Alice Higginbotham was a pot-smoking college student and an intern for the Arts Section of the New York Times. Of course, I didn’t know this, and right then, it felt as if she was Woodward and Bernstein. She wasn’t even majoring in journalism. She studied art history at NYU. She didn’t know I was at the White House, but when I asked her how she knew, she knew.
Her bosses at the New York Times had been trying to get a quote from anyone who was at the White House the previous day. When they failed, they kicked the job down to her. Spunky, persistent, and thorough, she compiled a list of everyone working for the White House, searched for any number she could find, and called them. When that led nowhere, she called me out of sheer desperation—she thought that maybe, because of my involvement with the lunar advertisement, I might be involved with the cylinder. She gave everyone the same leading line she gave me.

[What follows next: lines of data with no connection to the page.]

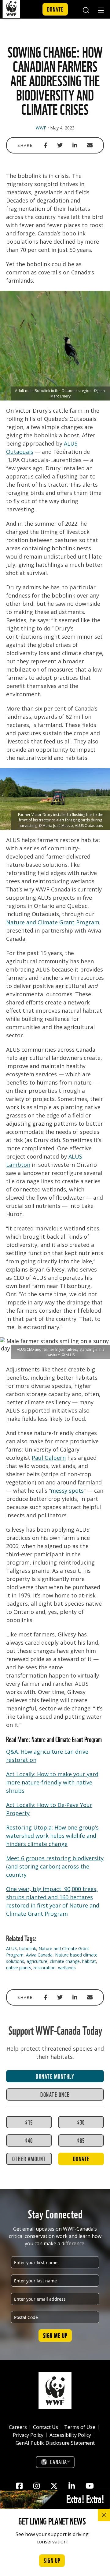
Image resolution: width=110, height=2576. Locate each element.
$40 (29, 2140)
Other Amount (29, 2158)
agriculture (37, 1961)
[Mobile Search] (86, 9)
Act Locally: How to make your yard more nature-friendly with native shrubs (52, 1782)
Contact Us (45, 2427)
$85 (81, 2140)
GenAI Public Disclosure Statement (55, 2443)
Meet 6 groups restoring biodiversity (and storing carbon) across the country (55, 1866)
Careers (18, 2427)
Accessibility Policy (70, 2435)
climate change (65, 1961)
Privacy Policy (28, 2435)
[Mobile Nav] (101, 11)
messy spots (67, 1490)
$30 (81, 2122)
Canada (58, 2461)
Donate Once (55, 2094)
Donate (55, 9)
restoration (45, 1968)
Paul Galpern (49, 1457)
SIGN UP (52, 2560)
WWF (41, 128)
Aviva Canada (39, 1955)
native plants (18, 1968)
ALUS (11, 1948)
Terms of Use (79, 2427)
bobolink (27, 1948)
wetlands (67, 1968)
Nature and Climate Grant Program (52, 922)
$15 (29, 2122)
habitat (89, 1961)
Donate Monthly (55, 2076)
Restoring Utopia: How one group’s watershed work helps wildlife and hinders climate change (52, 1835)
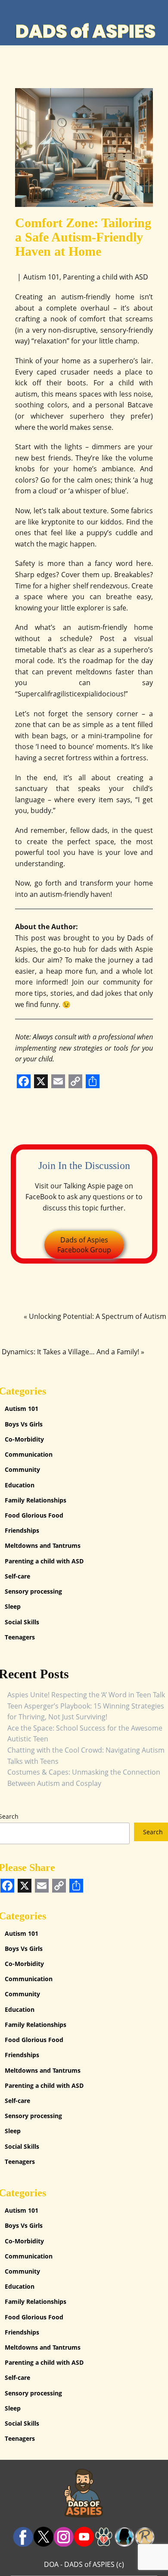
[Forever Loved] (104, 2537)
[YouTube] (84, 2537)
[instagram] (63, 2537)
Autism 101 (41, 277)
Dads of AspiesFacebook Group (84, 1244)
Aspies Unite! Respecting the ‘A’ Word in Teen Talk (86, 1694)
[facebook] (23, 2537)
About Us (74, 8)
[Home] (84, 31)
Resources (128, 8)
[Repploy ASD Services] (145, 2537)
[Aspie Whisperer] (125, 2537)
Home (29, 8)
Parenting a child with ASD (105, 277)
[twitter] (43, 2537)
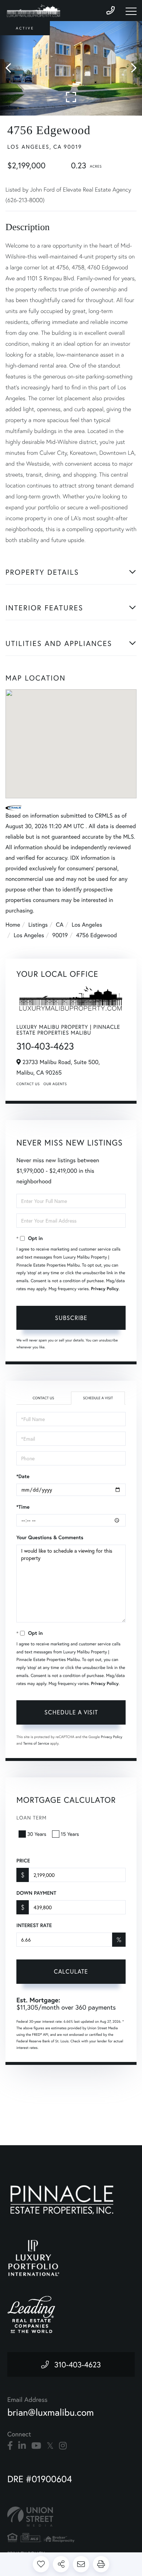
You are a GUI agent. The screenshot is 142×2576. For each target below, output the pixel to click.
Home (12, 924)
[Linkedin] (22, 2446)
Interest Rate (34, 1925)
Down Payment (36, 1893)
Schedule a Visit (98, 1398)
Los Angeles (87, 924)
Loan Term (31, 1817)
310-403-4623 (45, 1046)
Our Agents (55, 1084)
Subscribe (71, 1317)
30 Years (36, 1833)
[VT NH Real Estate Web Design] (71, 2517)
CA (60, 924)
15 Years (70, 1833)
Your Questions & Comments (49, 1537)
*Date (22, 1476)
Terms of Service (36, 1743)
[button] (12, 68)
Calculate (71, 1971)
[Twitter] (50, 2446)
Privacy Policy (105, 1289)
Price (23, 1860)
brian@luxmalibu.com (50, 2412)
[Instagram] (63, 2446)
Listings (38, 924)
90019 (60, 935)
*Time (22, 1507)
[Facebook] (10, 2446)
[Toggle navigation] (131, 11)
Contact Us (28, 1084)
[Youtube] (36, 2446)
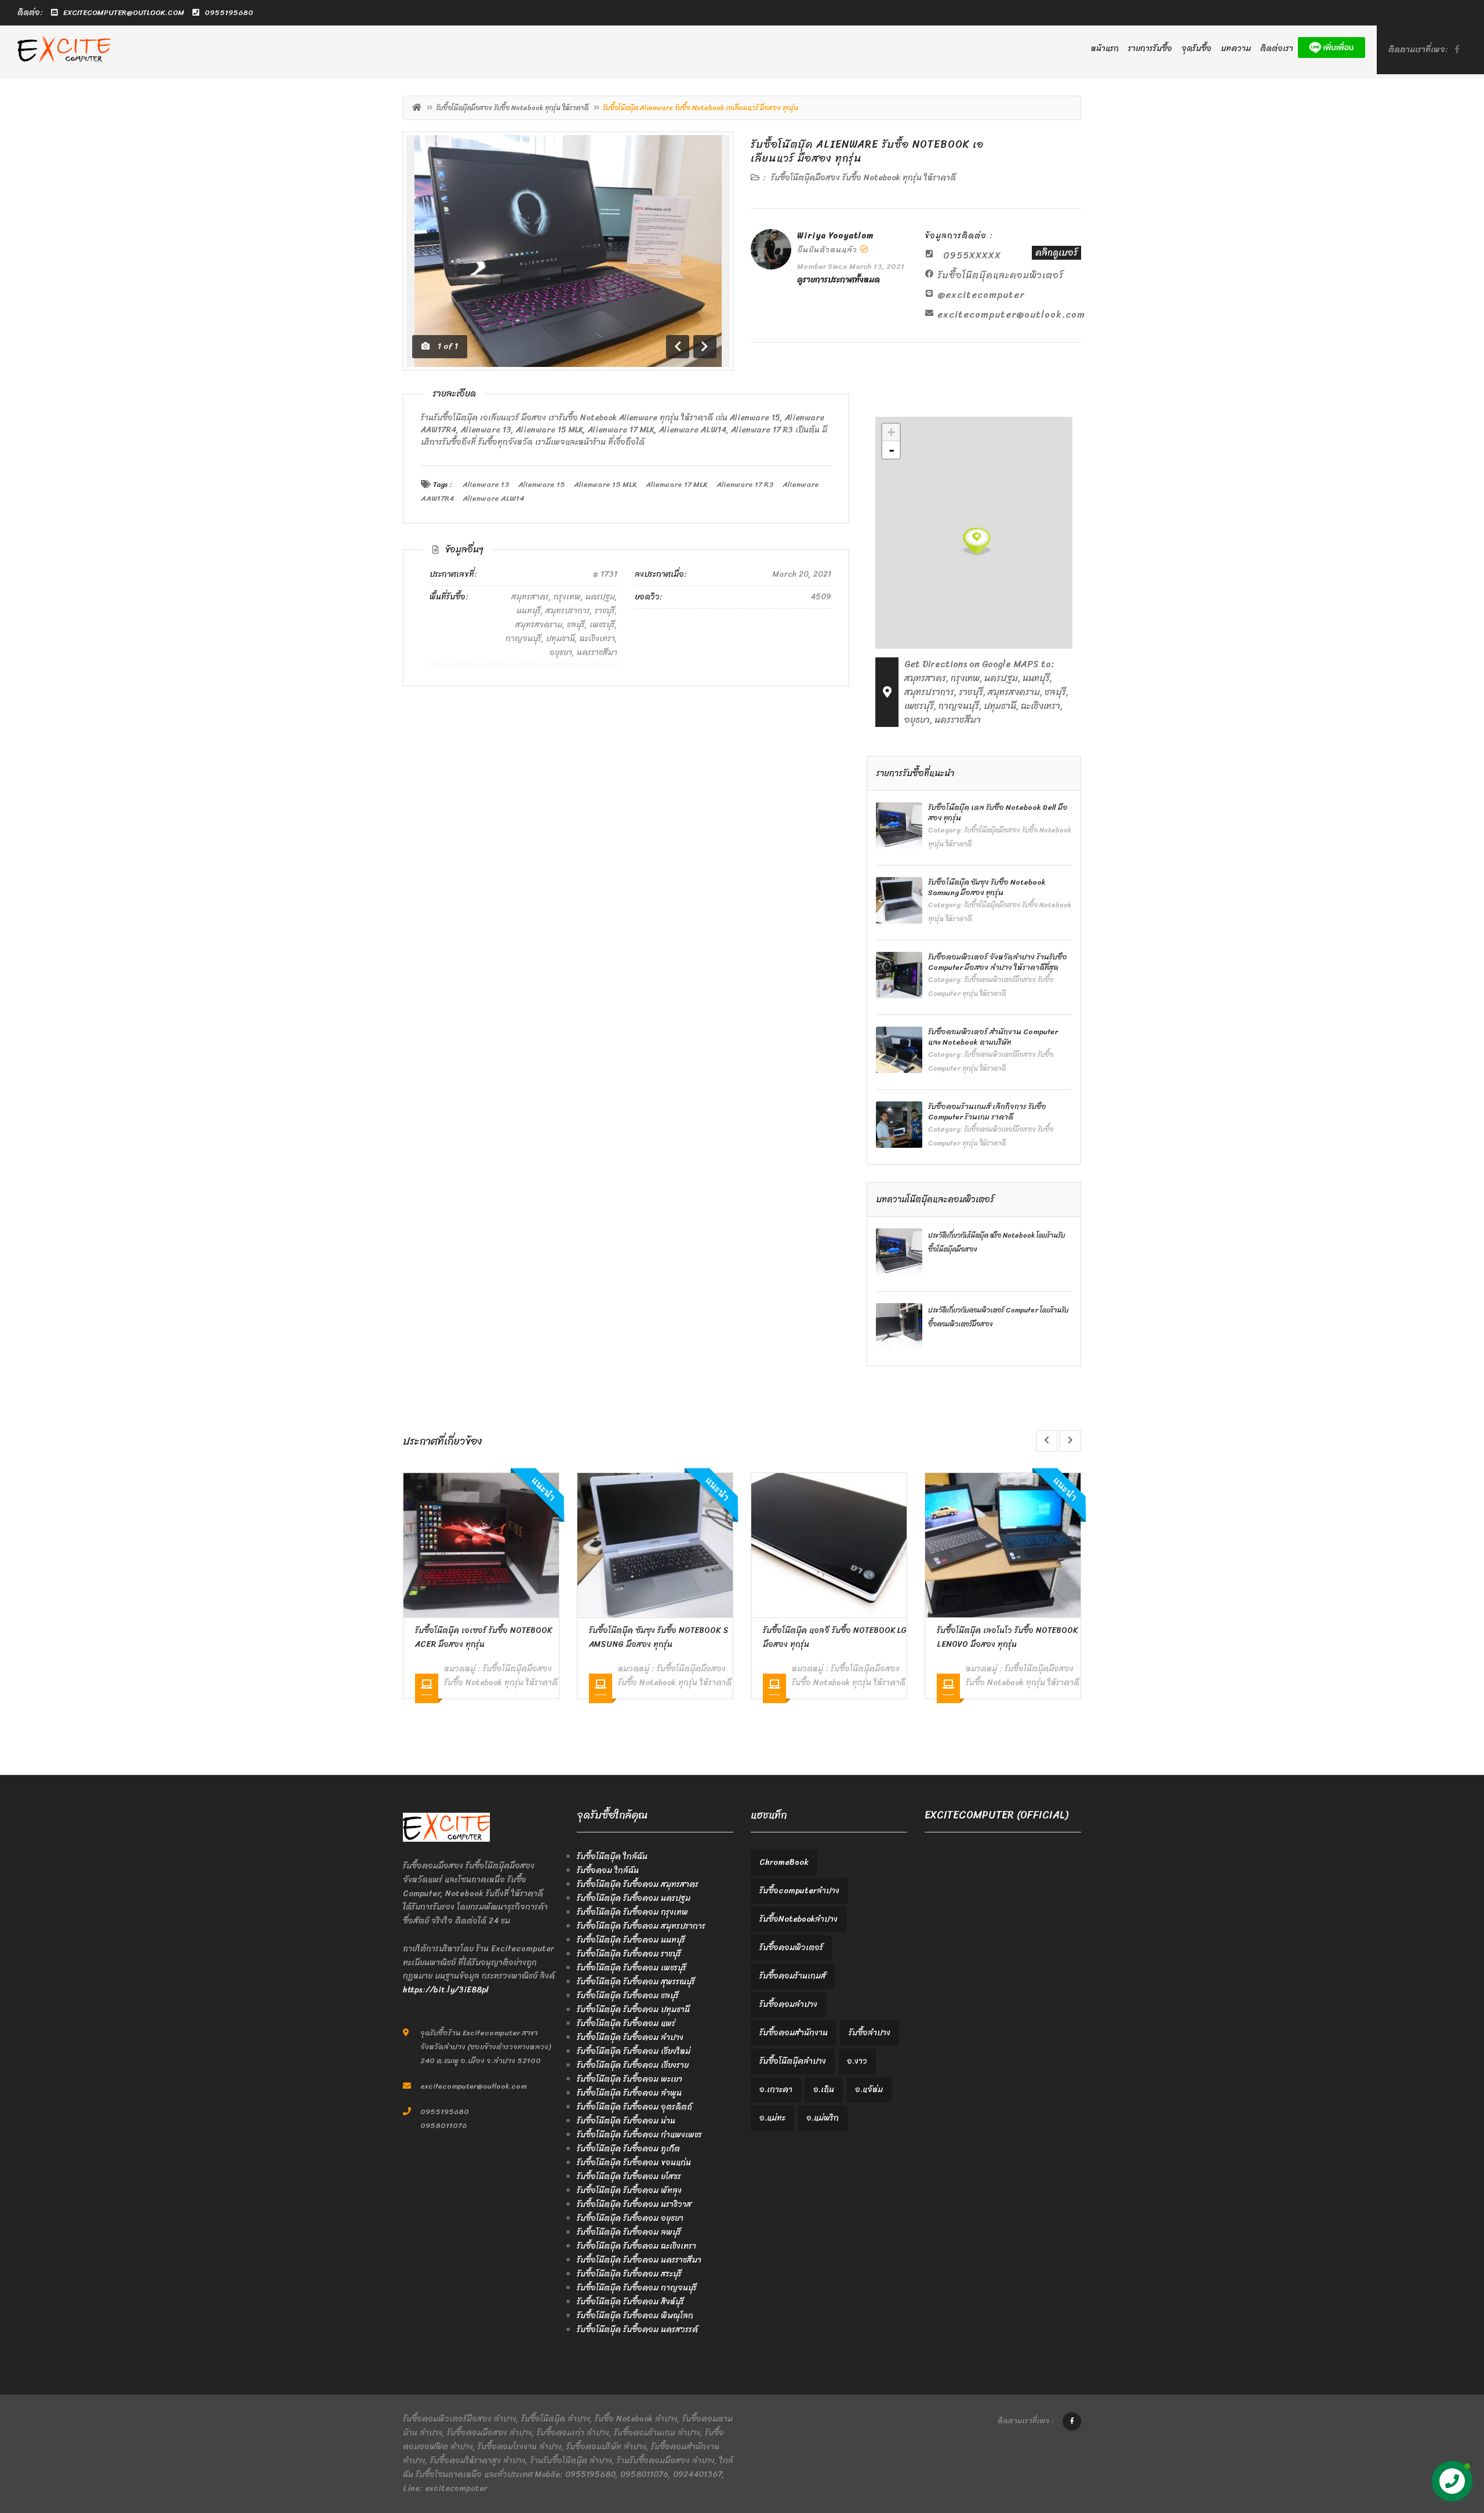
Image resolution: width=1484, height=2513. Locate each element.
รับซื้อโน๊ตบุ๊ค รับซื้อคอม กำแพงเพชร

“What exactly do you want to know?” I said.
“Are you familiar with the press release from yesterday regarding International Creativity Month?”
“I read it.”
“Why won’t the White House reveal the identity of the European street artist responsible for the . . . large can of soup . . . in front of the White House, I mean.”
“Well, you know how these artists are; they don’t want to look too connected to the establishment and government and whatnot.”
“Do you know the identity of the artist?”
“. . . I believe that’s classified.”
“Classified?” she asked, slowed by her own surprise. “Why would it be classified?”